Jeff Strickland wrote:

"Mike Vandeman" wrote in message
...
\Date: Sun, 15 Apr 2007 20:31:42 -0400

Yep, pretty scary... and impacts on humans too...

http://news.independent.co.uk/enviro...cle2449968.ece



Actually, IF this turns out to be accurate, it is scary stuff indeed.

Sad thing is, it's probably not scary for the reason YOU think it's
scary. The problem becomes, the affect of loss of bees might have on
human populations. I'm certain that your view is that the loss of bees
is important to the bees, and that radio waves are bad for people. Radio
waves are not directly bad for people, but if they are bad for bees,
then bad things happening to bees might be bad for people.




The story appears to have something to it!

Central or Southern Canada is also having bee disappearance issues big
time. It is in the major Toronto newspapers this week.

Mike
86/00 CJ7 Laredo, 33x9.5 BFG Muds, 'glass nose to tail in '00
88 Cherokee 235 BFG AT's
Canadian Off Road Trips Photos: Non members can still view!
Jan/06 http://www.imagestation.com/album/pi...?id=2115147590
(More Off Road album links at bottom of the view page)
  #10  
Old April 18th 07, 11:52 PM posted to alt.mountain-bike,rec.bicycles.soc,rec.backcountry,ca.environment,sci.environment
Jeff Strickland
external usenet poster
 
Posts: 613
Default Are mobile phones wiping out our bees?
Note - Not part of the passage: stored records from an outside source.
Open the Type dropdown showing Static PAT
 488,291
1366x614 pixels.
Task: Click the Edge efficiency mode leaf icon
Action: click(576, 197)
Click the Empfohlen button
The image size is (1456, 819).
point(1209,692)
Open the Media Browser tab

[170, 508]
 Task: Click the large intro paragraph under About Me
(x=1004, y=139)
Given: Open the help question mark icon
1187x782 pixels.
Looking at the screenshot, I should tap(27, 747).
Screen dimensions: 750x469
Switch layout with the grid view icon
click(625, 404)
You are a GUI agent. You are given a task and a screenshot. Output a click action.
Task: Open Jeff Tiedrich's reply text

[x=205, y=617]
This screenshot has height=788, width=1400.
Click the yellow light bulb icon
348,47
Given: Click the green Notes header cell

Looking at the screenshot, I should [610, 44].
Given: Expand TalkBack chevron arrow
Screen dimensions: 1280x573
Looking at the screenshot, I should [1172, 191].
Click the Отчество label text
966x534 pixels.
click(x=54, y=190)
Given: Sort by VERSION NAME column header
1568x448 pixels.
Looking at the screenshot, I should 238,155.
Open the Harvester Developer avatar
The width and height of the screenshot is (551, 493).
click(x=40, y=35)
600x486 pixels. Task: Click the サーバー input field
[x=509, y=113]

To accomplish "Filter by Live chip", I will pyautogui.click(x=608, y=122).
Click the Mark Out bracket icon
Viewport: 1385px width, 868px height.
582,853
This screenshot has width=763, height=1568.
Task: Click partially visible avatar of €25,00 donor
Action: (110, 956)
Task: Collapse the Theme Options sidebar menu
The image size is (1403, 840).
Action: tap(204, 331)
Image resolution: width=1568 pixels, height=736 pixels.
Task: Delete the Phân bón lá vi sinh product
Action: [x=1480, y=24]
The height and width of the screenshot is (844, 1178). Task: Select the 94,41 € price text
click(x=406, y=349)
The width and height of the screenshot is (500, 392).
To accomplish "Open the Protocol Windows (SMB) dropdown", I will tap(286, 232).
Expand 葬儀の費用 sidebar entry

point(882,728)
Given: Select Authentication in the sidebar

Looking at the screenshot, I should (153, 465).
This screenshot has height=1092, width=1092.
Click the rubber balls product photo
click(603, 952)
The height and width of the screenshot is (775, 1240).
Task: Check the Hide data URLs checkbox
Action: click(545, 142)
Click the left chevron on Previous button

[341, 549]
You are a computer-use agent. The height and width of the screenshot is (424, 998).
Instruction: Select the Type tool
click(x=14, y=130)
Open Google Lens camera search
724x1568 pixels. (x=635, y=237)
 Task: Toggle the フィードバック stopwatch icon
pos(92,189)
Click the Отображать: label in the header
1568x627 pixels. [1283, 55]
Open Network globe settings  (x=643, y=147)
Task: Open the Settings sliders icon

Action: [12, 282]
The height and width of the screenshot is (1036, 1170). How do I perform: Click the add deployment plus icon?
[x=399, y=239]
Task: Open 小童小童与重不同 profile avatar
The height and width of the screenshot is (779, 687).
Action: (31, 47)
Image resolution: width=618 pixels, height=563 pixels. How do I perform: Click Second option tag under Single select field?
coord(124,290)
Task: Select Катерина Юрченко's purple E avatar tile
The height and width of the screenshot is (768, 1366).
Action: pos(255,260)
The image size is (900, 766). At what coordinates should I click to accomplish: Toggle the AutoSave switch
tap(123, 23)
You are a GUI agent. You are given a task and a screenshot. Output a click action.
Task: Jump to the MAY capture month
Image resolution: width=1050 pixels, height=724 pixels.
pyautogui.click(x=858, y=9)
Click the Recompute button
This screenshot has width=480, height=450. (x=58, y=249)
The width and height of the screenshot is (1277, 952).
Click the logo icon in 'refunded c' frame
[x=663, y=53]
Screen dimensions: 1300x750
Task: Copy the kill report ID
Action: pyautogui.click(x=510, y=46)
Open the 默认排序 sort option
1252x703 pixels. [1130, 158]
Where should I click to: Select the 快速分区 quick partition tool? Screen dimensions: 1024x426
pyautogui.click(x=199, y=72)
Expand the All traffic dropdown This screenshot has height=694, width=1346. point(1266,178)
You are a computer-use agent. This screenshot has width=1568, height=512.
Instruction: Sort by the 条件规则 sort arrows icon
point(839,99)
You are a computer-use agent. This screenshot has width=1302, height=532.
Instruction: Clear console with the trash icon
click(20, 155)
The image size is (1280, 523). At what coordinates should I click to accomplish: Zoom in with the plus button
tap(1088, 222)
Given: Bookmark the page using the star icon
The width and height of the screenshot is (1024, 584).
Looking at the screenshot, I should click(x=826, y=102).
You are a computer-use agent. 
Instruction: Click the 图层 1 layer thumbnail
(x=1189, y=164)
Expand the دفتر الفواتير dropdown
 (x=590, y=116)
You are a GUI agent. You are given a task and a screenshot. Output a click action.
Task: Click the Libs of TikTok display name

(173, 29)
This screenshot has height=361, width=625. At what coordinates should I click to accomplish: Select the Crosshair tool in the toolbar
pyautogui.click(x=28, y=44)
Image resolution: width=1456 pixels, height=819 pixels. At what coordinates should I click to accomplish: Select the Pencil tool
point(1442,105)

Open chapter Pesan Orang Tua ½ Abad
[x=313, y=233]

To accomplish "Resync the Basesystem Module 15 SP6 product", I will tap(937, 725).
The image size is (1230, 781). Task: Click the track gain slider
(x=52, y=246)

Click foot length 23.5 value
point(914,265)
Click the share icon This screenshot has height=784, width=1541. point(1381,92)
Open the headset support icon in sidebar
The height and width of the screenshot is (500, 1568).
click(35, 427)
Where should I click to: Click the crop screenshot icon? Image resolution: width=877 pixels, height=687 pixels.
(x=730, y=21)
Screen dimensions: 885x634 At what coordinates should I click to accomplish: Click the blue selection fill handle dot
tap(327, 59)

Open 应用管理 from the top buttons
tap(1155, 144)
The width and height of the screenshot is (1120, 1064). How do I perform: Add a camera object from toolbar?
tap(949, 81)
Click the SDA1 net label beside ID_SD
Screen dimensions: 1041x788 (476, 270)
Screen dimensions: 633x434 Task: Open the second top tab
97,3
"Mike Romain" wrote in message
g.com...
Jeff Strickland wrote:

"Mike Vandeman" wrote in message
...
\Date: Sun, 15 Apr 2007 20:31:42 -0400

Yep, pretty scary... and impacts on humans too...

http://news.independent.co.uk/enviro...cle2449968.ece



Actually, IF this turns out to be accurate, it is scary stuff indeed.

Sad thing is, it's probably not scary for the reason YOU think it's
scary. The problem becomes, the affect of loss of bees might have on
human populations. I'm certain that your view is that the loss of bees is
important to the bees, and that radio waves are bad for people. Radio
waves are not directly bad for people, but if they are bad for bees, then
bad things happening to bees might be bad for people.




The story appears to have something to it!

Central or Southern Canada is also having bee disappearance issues big
time. It is in the major Toronto newspapers this week.



FINALLY, Vandeman is worried about something that appears to have merit. The
sad thing is, he is probably not worried about the aspects that carry the
merit.

Maybe he'll grace us with a logical explanation of his position.